Assertiveness : Stand Up For Yourself Without Stepping on Anyone

Do you regularly turn the other cheek in conversations?

Do you like to be nice and not rock the boat? 

Do you find yourself regularly sacrificing what you want for others?

Or maybe you find yourself on the other side of the coin?

Are you dominant in your conversations? 

Do you make sure and get your way?

Is your voice the loudest in the room?

Do others accuse you of being demanding and self centered?

Or do you go for indirect aggression or what many call passive aggressive?

Do you respond or attach with sarcasm? 

Do you manipulate others through guilt? 

Rather than being direct, do you like to insinuate?

Or do you hide behind humor, and just joking to get your attack in?

These communication behaviors may also flip depending on your circumstance. You may find yourself a wolf at work and a lamb at home, or vice versa. These behaviors are not fixed, though we do tend to favor certain ones depending on how skilled we are, our communication biases, and how we perceive the footing of our relationship with the person with which we are speaking.

Pixel coordinate grounding data:
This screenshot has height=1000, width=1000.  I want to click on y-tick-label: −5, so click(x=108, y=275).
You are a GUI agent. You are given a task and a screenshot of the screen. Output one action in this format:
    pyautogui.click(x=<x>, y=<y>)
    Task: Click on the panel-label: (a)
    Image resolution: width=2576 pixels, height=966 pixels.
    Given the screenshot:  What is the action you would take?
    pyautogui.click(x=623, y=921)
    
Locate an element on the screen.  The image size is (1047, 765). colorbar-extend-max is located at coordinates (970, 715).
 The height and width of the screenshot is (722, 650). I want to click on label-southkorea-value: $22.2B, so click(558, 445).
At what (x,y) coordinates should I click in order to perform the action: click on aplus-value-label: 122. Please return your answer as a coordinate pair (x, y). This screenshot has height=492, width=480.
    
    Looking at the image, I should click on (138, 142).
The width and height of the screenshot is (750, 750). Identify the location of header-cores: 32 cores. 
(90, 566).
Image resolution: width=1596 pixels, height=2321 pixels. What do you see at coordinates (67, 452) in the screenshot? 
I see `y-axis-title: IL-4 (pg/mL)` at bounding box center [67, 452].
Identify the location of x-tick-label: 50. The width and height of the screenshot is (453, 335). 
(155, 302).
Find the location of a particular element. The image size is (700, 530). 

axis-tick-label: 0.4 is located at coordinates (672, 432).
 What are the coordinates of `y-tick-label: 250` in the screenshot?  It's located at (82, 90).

Questions to answer:
- A) According to the assertiveness text, what might a person be at work and at home?
- B) Transcribe the assertiveness text word for word, starting at "Is your voice" and ending with "like to insinuate?".
Work from the assertiveness text alone, not the material.

Answers for the tasks:
- A) A wolf at work and a lamb at home, or vice versa.

- B)
Is your voice the loudest in the room?

Do others accuse you of being demanding and self centered?

Or do you go for indirect aggression or what many call passive aggressive?

Do you respond or attach with sarcasm? 

Do you manipulate others through guilt? 

Rather than being direct, do you like to insinuate?